→ **Exercise**
Duplicate the stretch of rows below from the line containing "Viewport: 1000px width, 667px" through the line containing "point(901,60)", both included, omitting the pictures from your answer.

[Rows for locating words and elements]
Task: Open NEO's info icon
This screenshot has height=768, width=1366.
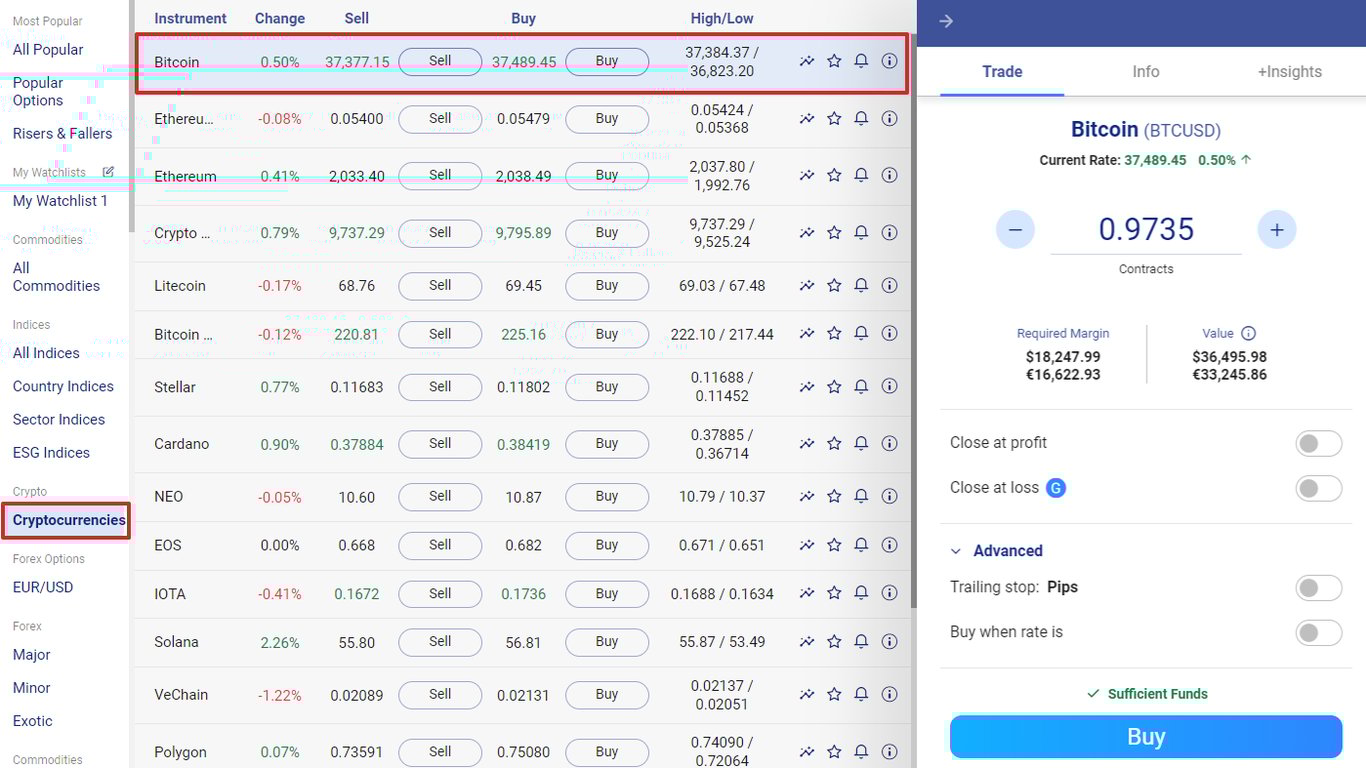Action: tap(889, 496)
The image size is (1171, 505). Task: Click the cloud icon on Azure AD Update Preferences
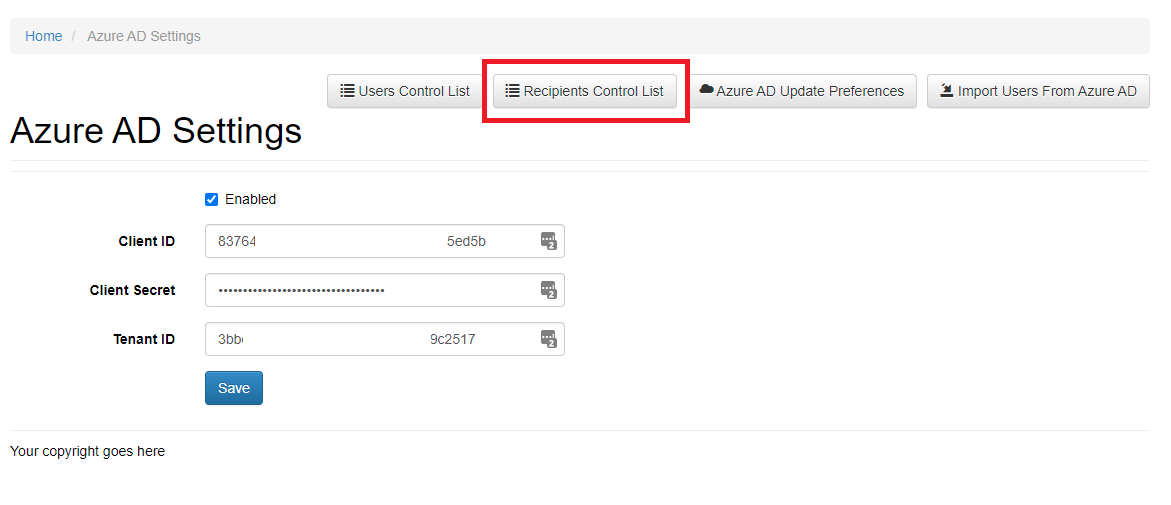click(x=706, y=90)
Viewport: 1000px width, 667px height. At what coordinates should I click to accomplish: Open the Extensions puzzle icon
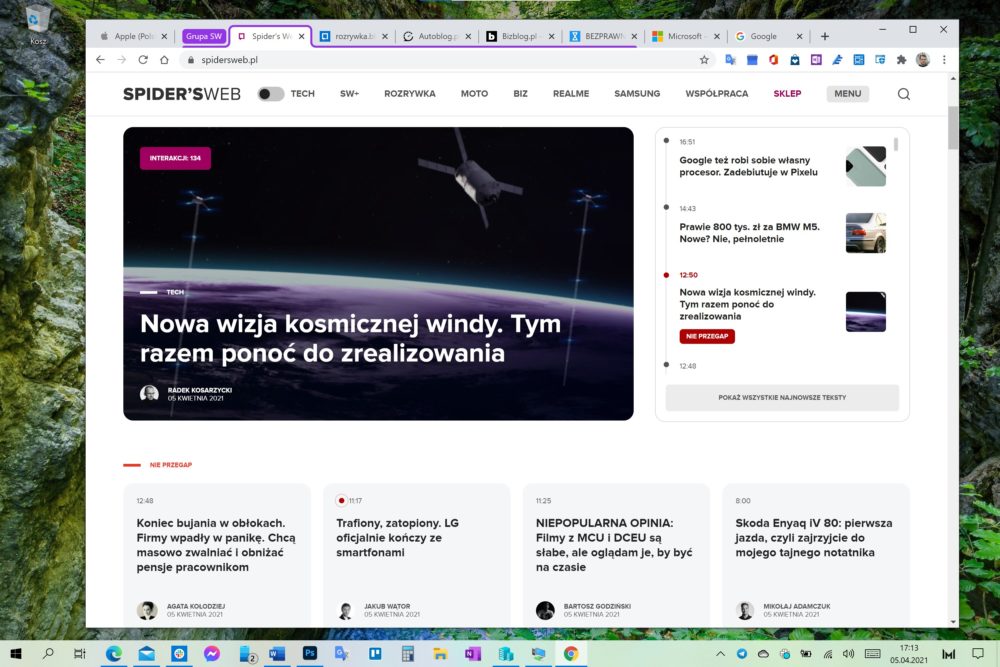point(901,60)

...

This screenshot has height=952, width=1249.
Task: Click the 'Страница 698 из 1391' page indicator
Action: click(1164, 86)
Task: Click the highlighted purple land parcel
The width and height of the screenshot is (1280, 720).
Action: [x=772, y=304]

* * *

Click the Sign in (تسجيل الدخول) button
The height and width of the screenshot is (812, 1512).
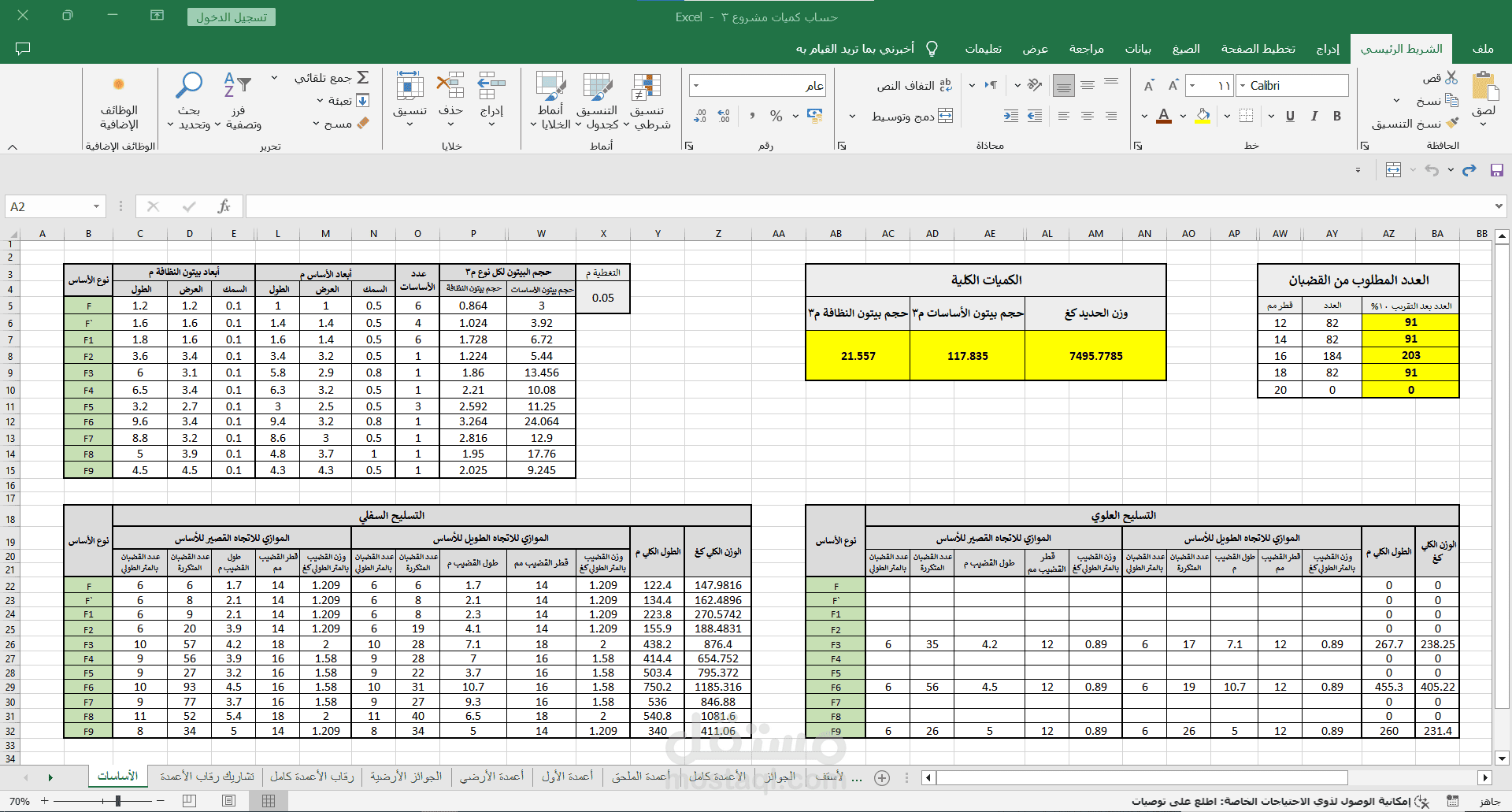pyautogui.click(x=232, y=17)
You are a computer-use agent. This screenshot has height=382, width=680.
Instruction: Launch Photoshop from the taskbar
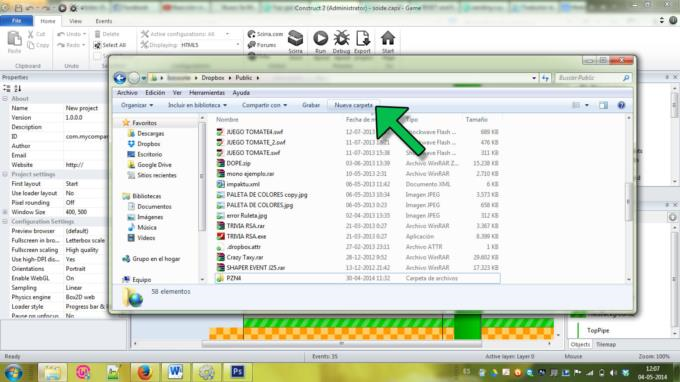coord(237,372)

→ **Exercise response**
Viewport: 1000px width, 667px height. At what coordinates should I click to accomplish: Open the Extensions puzzle icon
point(901,60)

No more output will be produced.